Le Département fédéral de la défense, de la protection de la population et des sports (DDPS) a été mandaté par le Conseil fédéral pour collaborer sur ces questions de réaffectation de terrains militaires avec un groupe de travail de la Fondation «Assurer l'avenir des gens du voyage suisses». Cinquante sites qui étaient aptes à être transformés en aires de séjour ou de transit pour les Gens du voyage ont pu être proposés par la Confédération aux cantons. Seul un terrain a pu être retenu à ce jour (canton de St-Gall), du fait de la difficulté de réaffecter ces sites à des fins de logement et en raison des critères posés par les cantons. Les discussions se poursuivent néanmoins, notamment avec le canton du Jura. En novembre 2013, la Confédération, par l'Office fédéral des routes (OFROU), a annoncé une nouvelle mesure innovante en faveur des Gens du voyage: à la suite d'une convention passée avec le canton de Fribourg, elle sera le maître d'oeuvre d'une aire multifonctionnelle sur l'autoroute A12 pouvant accueillir quarante caravanes de Gens du voyage.

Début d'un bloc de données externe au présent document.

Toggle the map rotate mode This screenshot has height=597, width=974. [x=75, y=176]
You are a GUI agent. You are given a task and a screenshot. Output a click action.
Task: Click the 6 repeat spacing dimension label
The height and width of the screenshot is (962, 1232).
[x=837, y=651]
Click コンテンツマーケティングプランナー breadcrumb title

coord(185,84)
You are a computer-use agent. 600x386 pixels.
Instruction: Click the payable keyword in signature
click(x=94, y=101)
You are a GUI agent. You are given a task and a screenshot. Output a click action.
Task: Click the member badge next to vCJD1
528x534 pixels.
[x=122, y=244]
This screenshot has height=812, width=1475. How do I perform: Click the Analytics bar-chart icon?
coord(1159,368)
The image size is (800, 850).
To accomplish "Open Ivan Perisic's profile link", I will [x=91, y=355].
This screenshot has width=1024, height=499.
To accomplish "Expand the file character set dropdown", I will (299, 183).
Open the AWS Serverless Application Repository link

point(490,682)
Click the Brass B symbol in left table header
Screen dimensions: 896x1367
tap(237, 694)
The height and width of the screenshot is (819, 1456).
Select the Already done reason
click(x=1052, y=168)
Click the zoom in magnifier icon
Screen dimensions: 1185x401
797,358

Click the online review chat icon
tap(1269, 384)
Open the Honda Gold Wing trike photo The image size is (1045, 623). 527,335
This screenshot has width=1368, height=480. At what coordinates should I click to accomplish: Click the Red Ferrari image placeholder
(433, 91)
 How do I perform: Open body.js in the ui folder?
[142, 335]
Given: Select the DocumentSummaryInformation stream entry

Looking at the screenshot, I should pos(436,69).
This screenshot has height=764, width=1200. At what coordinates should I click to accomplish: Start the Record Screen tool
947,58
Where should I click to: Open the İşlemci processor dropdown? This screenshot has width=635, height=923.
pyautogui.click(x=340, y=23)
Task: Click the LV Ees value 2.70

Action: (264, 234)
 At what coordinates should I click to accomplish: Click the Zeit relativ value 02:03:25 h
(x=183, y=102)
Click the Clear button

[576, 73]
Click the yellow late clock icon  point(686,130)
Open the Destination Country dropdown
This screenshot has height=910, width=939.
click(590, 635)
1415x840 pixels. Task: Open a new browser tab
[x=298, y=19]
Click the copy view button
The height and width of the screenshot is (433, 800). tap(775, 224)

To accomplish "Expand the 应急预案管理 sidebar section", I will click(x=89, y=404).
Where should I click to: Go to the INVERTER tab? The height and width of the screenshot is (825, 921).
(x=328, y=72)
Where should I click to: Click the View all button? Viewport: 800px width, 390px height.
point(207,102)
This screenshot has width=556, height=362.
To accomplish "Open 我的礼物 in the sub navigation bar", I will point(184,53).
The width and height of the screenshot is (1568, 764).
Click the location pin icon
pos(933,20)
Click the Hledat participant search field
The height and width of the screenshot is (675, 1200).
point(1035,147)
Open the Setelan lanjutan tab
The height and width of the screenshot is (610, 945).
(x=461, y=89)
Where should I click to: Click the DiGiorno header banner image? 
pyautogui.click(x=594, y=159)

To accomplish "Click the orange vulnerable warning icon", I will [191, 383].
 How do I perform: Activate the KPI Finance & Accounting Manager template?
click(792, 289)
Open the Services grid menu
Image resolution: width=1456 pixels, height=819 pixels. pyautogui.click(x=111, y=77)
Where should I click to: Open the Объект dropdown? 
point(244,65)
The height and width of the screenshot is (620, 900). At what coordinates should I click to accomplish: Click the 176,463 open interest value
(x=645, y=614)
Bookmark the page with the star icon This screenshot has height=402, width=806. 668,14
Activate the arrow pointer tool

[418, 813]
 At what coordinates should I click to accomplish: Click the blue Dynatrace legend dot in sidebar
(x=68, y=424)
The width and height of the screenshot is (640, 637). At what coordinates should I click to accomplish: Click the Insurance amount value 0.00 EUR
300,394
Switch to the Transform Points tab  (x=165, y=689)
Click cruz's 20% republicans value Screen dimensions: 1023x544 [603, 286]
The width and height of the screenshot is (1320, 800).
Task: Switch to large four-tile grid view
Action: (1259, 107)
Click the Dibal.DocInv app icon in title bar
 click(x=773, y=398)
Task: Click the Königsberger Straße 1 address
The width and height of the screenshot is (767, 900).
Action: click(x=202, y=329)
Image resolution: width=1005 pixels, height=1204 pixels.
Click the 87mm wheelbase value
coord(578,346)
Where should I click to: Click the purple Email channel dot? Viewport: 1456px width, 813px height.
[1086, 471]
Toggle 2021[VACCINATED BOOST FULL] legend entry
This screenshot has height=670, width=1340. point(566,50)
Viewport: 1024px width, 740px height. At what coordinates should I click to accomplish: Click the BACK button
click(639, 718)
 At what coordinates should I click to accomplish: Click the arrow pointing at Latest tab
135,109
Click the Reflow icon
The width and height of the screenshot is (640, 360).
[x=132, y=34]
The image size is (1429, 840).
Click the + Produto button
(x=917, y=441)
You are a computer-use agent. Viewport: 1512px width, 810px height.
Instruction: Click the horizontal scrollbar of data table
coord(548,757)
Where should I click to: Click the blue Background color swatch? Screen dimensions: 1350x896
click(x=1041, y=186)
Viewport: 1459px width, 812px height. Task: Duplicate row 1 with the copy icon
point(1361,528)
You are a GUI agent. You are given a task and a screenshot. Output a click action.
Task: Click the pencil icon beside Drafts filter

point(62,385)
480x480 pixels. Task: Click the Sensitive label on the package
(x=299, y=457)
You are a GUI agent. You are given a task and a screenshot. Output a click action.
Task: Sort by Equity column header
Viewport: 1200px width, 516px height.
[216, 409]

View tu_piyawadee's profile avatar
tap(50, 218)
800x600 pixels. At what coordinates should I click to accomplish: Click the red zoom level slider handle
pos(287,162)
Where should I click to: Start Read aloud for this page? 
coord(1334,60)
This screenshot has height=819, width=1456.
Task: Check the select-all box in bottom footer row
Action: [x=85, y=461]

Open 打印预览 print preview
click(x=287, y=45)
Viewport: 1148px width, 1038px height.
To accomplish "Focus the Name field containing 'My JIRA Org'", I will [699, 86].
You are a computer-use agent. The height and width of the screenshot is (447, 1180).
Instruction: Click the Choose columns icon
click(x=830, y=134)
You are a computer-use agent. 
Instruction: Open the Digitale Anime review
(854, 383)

Plusieurs cantons ont également concrétisé leur volonté de créer des aires de séjour et de transit et ont développé des concepts qui ont été repris par d'autres cantons. Il en va ainsi notamment des cantons de St-Gall et d'Argovie. Les efforts se poursuivent actuellement dans plusieurs cantons pour établir de nouvelles aires ou assainir celles qui existent. Parmi les réalisations et projets les plus récents, on peut ainsi citer une nouvelle aire de séjour de 46 places inaugurée par le canton de Genève en septembre 2012, une aire de transit de 15 places ouverte en juin 2013 à Winterthur, dans le canton de Zurich. Dans le canton de Vaud, en avril 2013, le Parlement cantonal a appuyé à l'unanimité une pétition
déposée par des familles de la communauté yéniche vaudoise pour qu'une aire de séjour équipée soit mise à leur disposition. Le canton de Soleure projette d'établir une à deux nouvelles aires de séjour. Le canton d'Argovie a entrepris l'assainissement de quatre aires de transit.

Dans son troisième avis sur la Suisse, adopté en mars 2013, le Comité consultatif de la Convention-cadre du 1er février 1995 pour la protection des minorités nationales37 a recommandé aux autorités suisses de redoubler d'efforts pour remédier au plus vite au manque d'aires de séjour et de transit pour les Gens du voyage.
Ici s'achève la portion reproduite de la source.